I know you are only chaffing, but I do so hate all that
sort of thing, and to hear people talk of their "conquests" is
revolting. One of the nicest things about G. is that she doesn't care
a bit to philander about with men. She and I are much happier talking
to each other, a fact which people seem to find hard to believe.
My attention is being diverted from my writing by a lady sitting a few
yards away--the Candle we call her because so many silly young moths
hover round. She is a buxom person, with very golden hair growing
darker towards the roots, hard blue eyes, and a powdery white face. G.
and I are intensely interested to know what is the attraction about
her, for no one can deny there is one. She isn't young; the gods have
not made her fair, and I doubt of her honesty; yet from the first she
has been surrounded by men--most of them, I grant you, unfinished
youths bound to offices in Calcutta, but still men.

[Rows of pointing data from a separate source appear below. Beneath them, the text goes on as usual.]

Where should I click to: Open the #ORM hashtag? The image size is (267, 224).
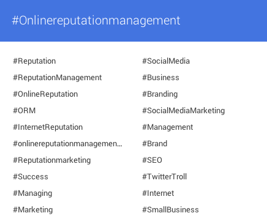pos(24,111)
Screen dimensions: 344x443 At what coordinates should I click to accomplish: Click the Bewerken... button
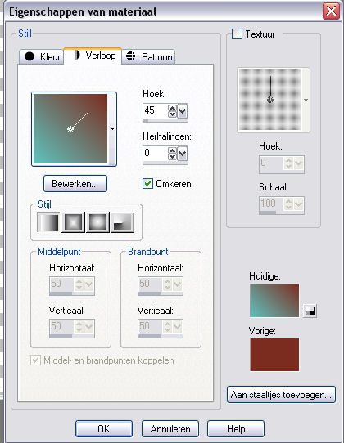point(75,184)
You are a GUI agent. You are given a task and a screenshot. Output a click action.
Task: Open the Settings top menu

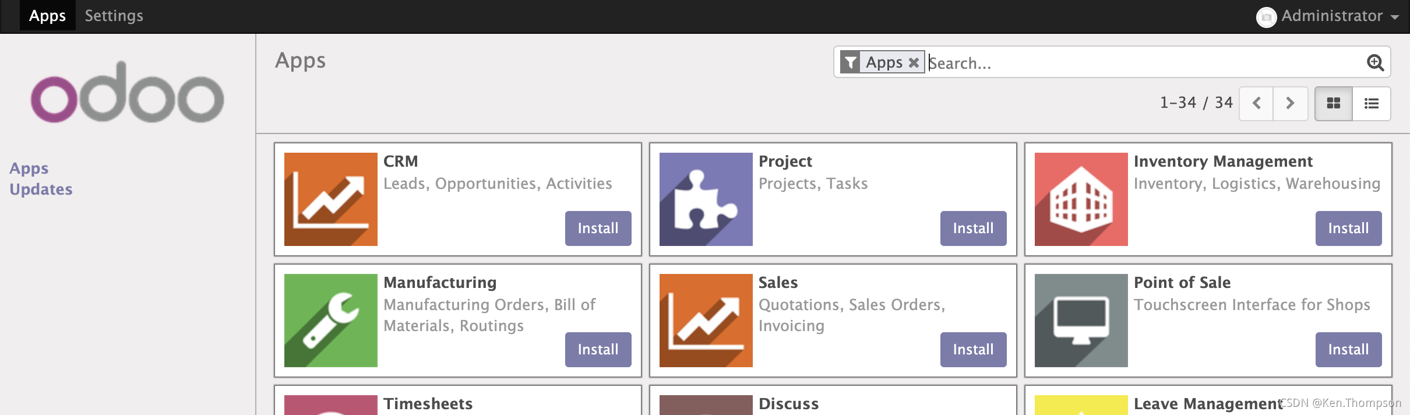(114, 16)
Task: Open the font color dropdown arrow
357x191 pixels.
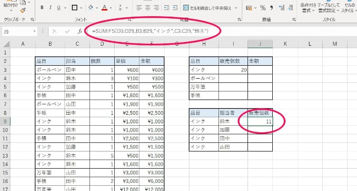Action: (111, 8)
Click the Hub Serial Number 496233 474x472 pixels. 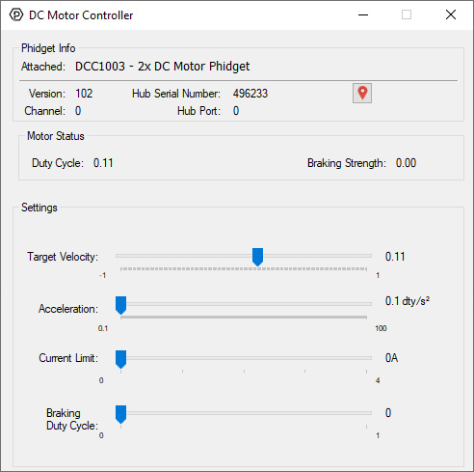[250, 94]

I thought it might
be her brilliant conversation, but for the last half-hour I have
listened,--indeed we have no choice but to listen, the voices are so
strident,--and it can't be that, because it isn't brilliant or even
amusing, unless to call men names like Pyjamas, or Fatty, or Tubby,
and slap them playfully at intervals is amusing. A few minutes ago
Mrs. Crawley came to sit with us looking so fresh in a white linen
dress. I don't know why it is--she wears the simplest clothes, and yet
she manages to make all the other women look dowdy.